Exercise inputs:

━━━━━━━━━━━━━━━━

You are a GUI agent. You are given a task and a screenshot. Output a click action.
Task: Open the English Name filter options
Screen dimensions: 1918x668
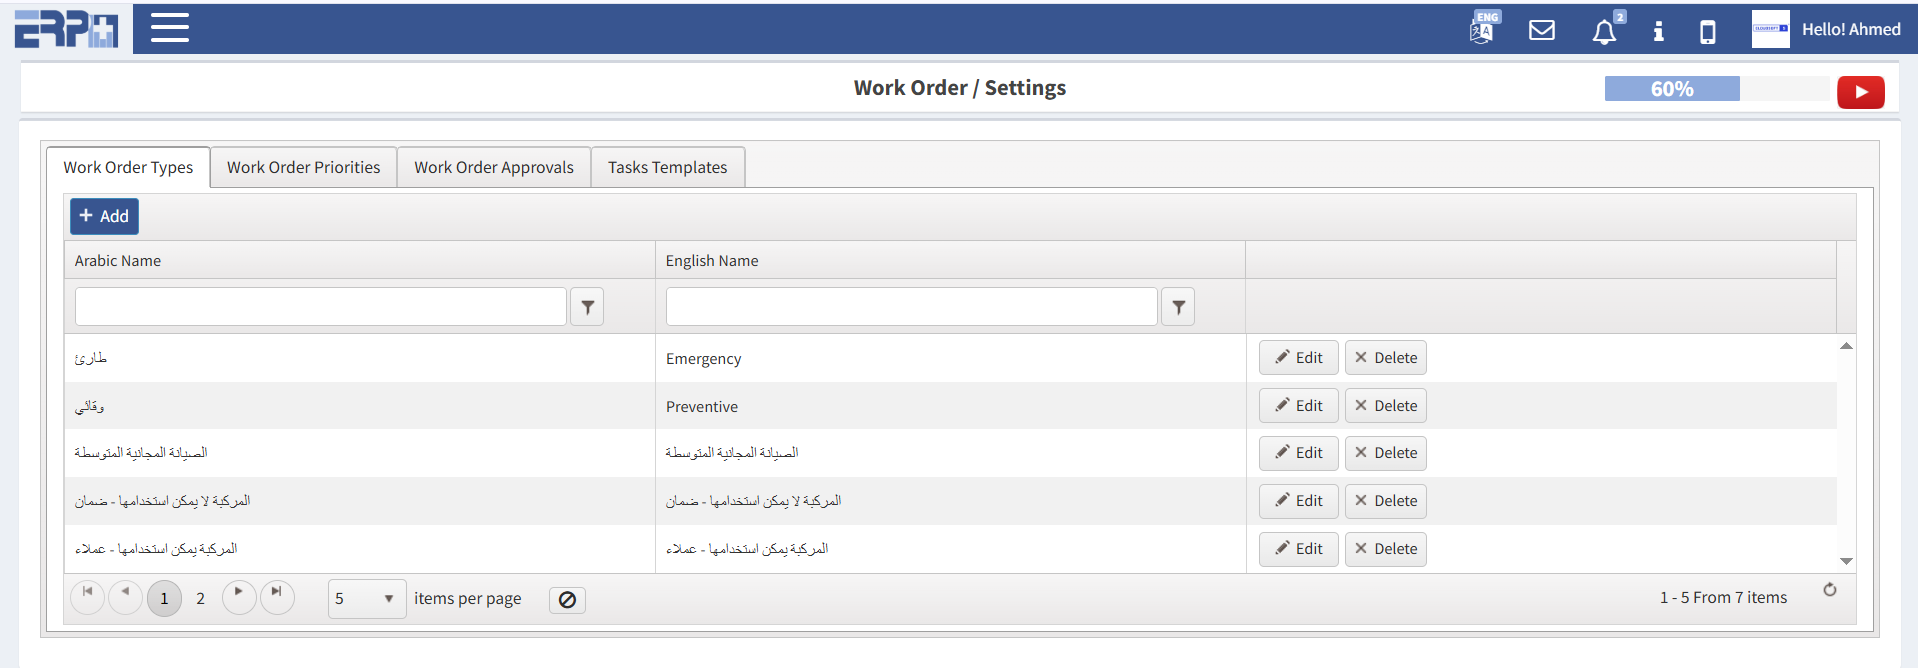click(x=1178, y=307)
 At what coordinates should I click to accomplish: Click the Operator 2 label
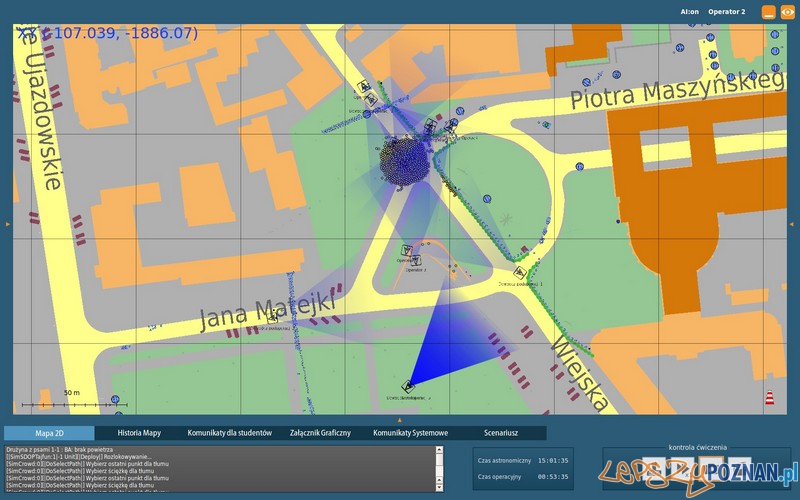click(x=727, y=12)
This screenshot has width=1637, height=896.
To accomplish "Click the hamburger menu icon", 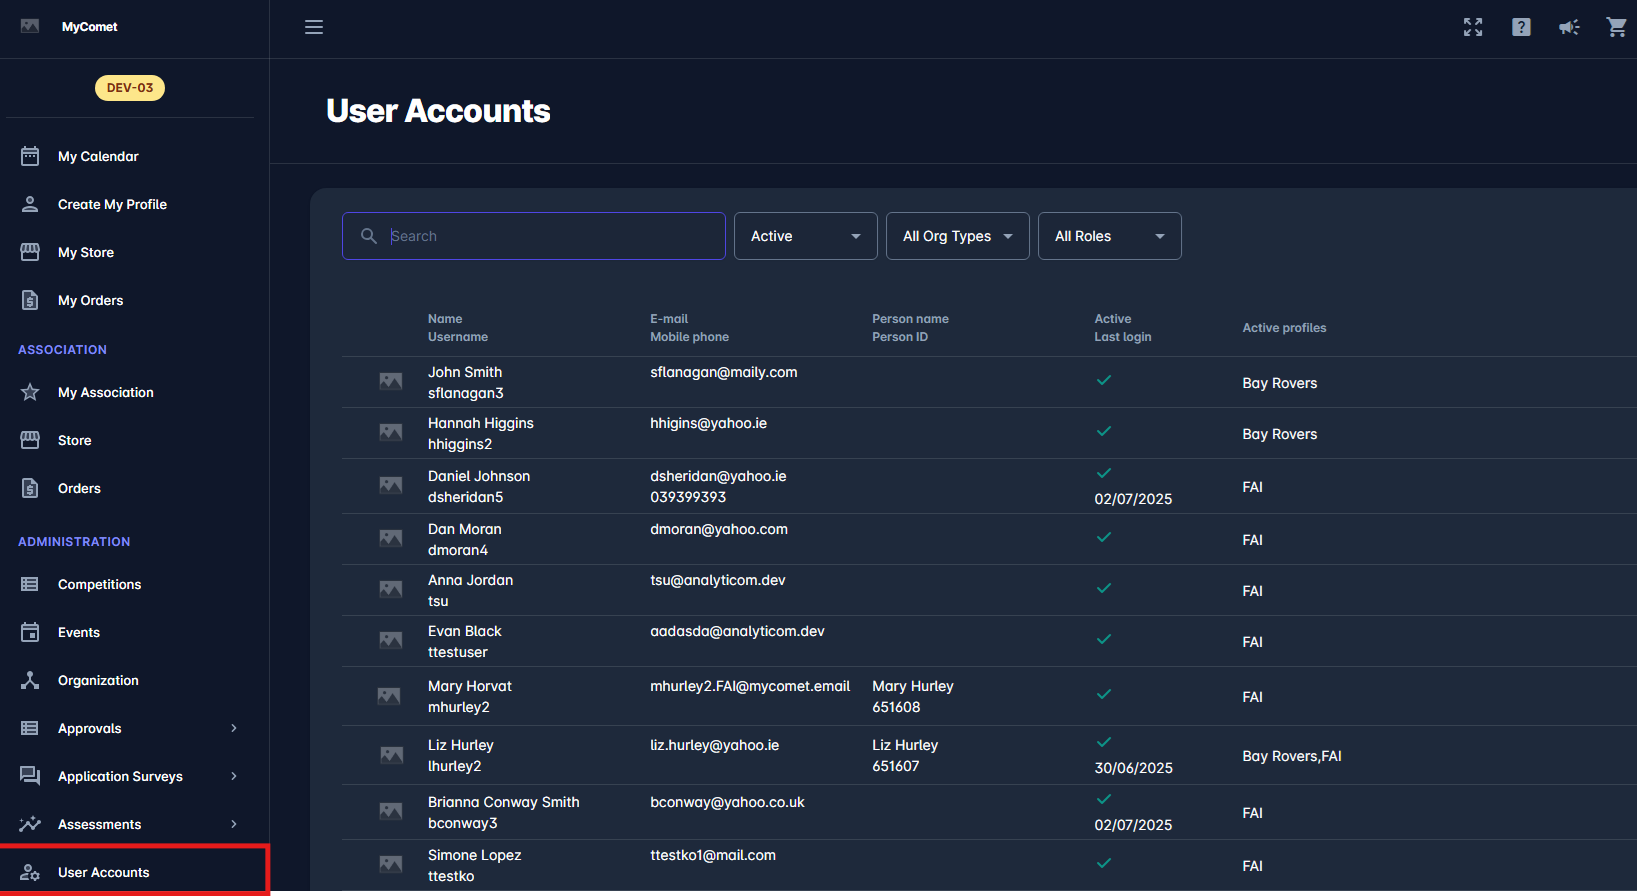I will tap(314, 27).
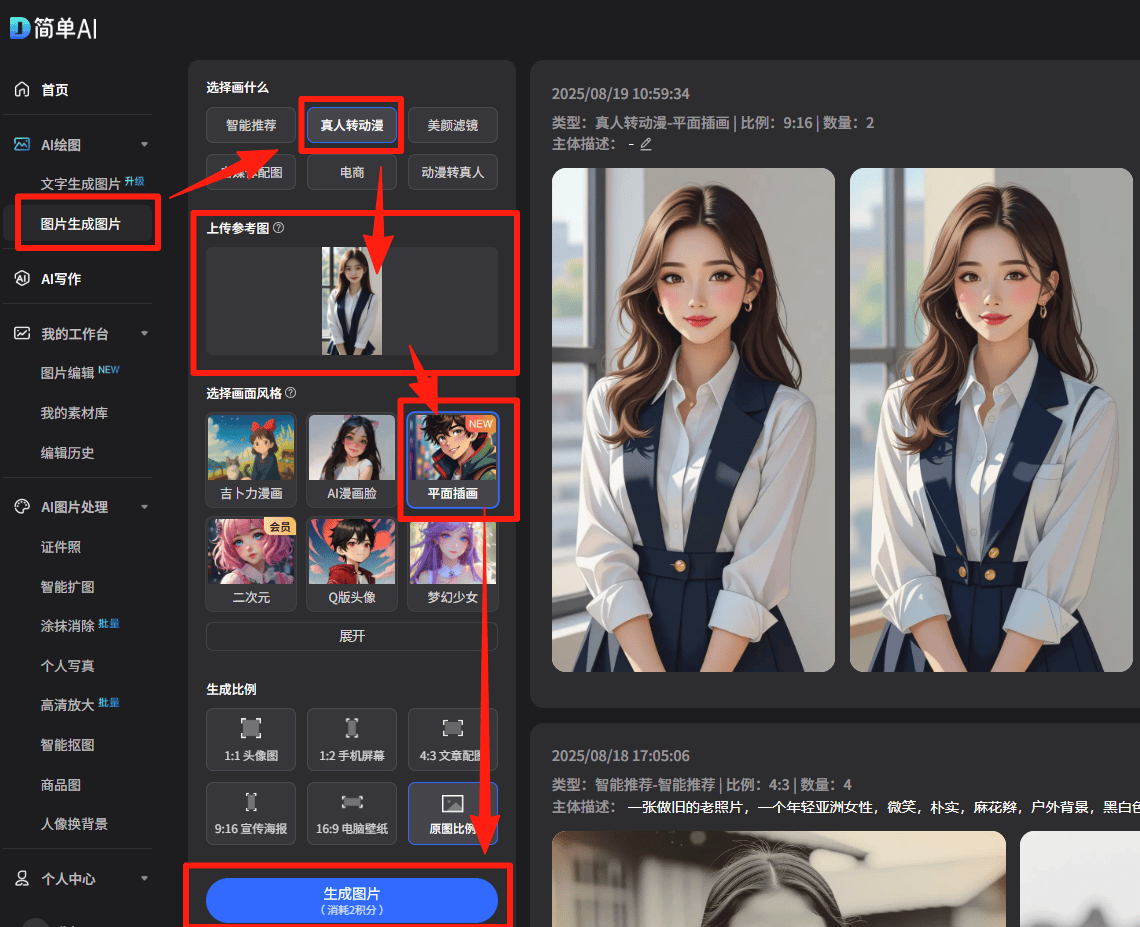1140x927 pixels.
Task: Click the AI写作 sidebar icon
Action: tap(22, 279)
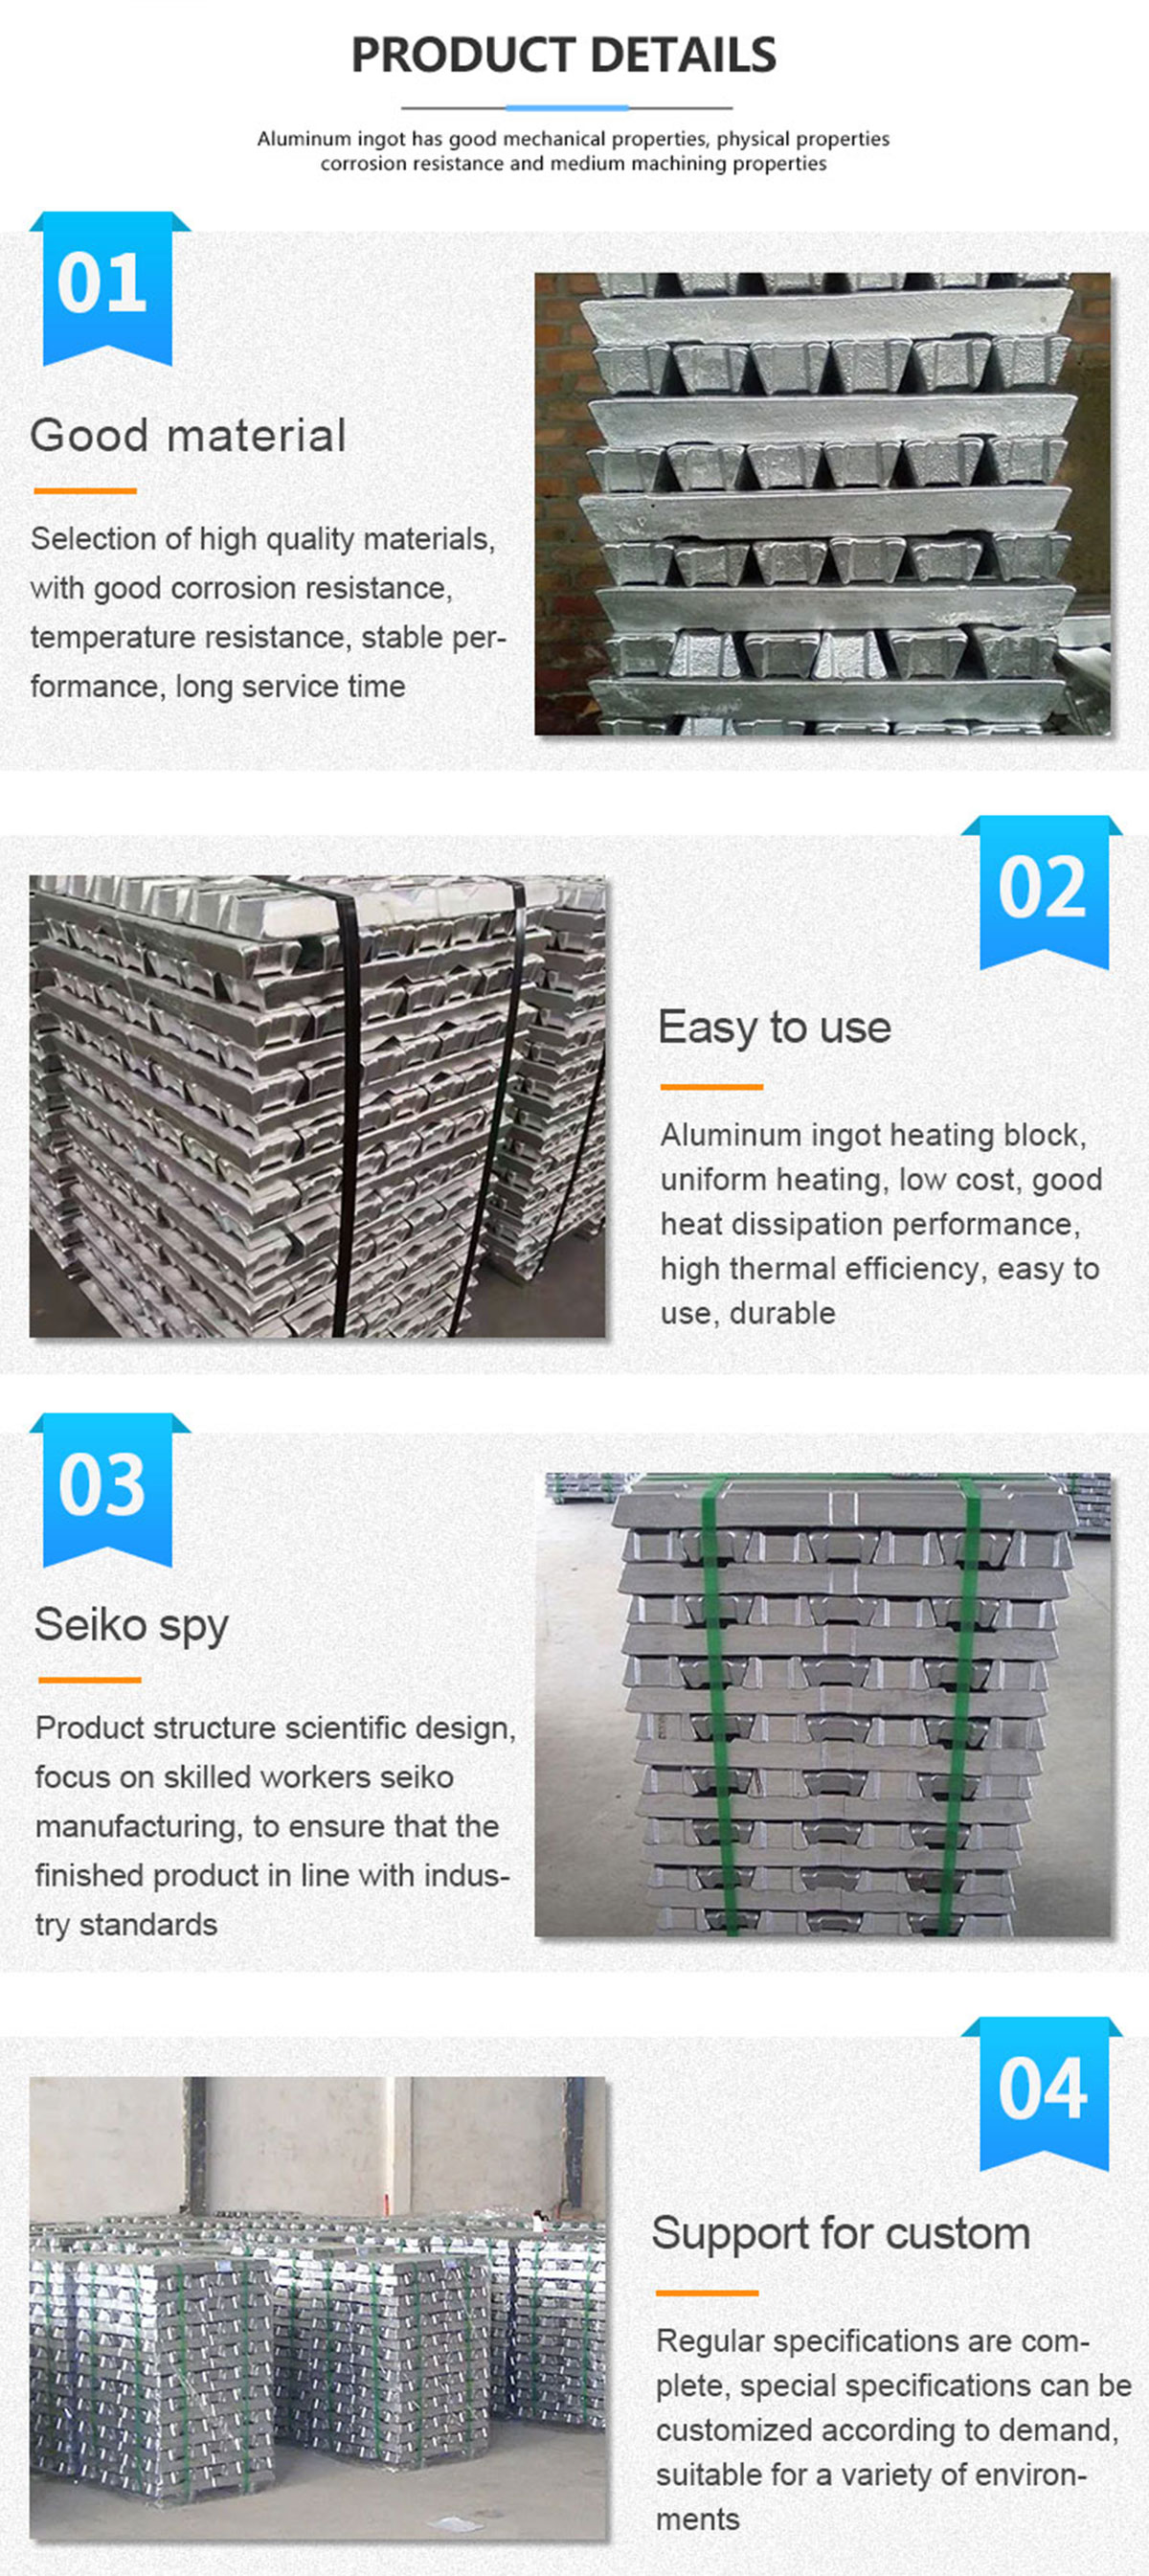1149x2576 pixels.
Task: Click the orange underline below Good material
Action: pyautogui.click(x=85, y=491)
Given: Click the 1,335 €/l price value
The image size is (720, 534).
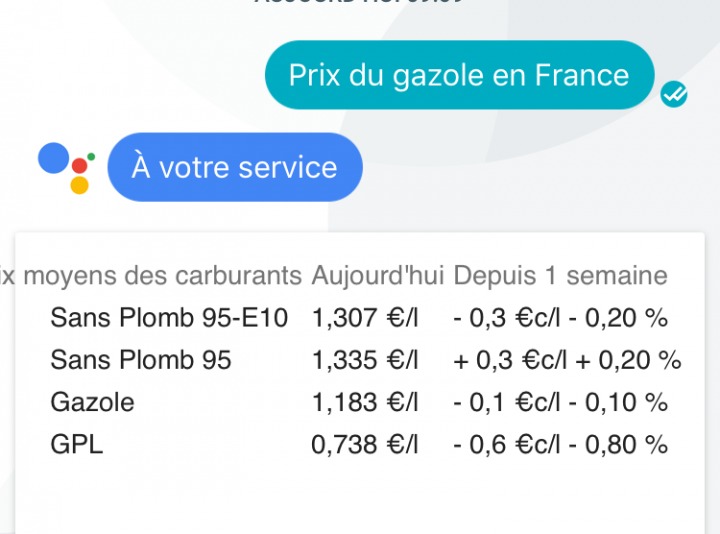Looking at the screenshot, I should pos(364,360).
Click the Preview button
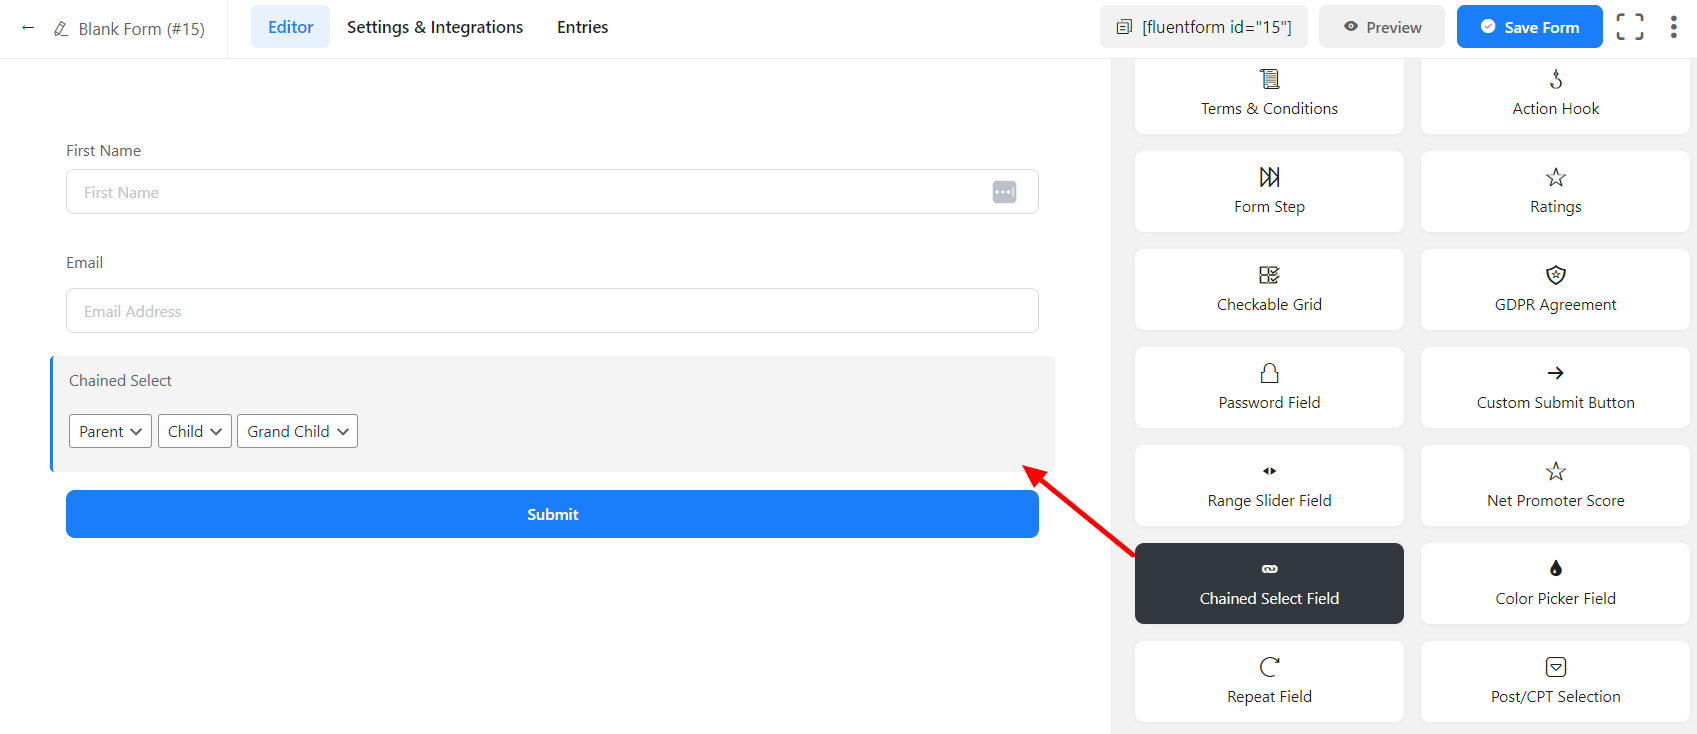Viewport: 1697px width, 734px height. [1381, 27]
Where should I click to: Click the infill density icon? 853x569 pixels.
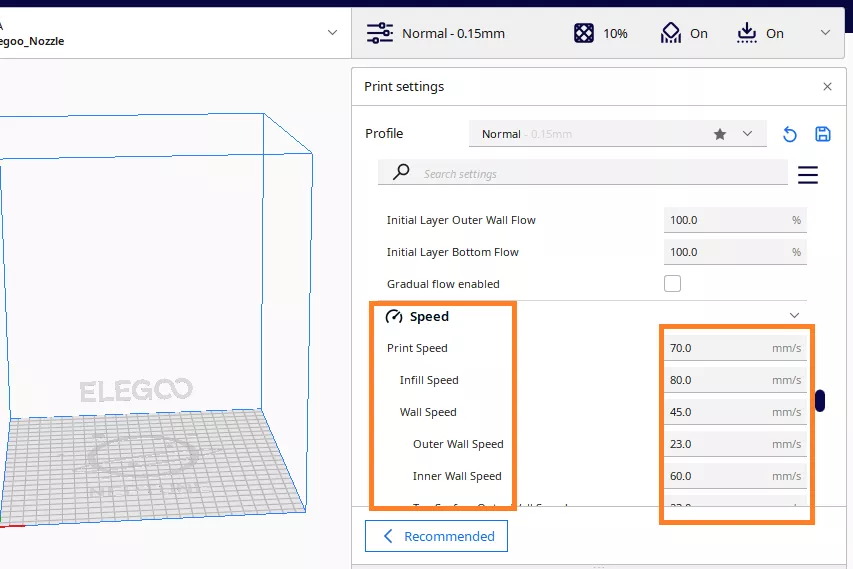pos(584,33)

━━━━━━━━━━━━━━━━

Task instructions:
Transcribe the lines from the one containing "Where should I" through the end of the lines, leaving out the pictures.

Answer for the task:
Where should I click to: Click the infill density icon? 853x569 pixels.
pos(584,33)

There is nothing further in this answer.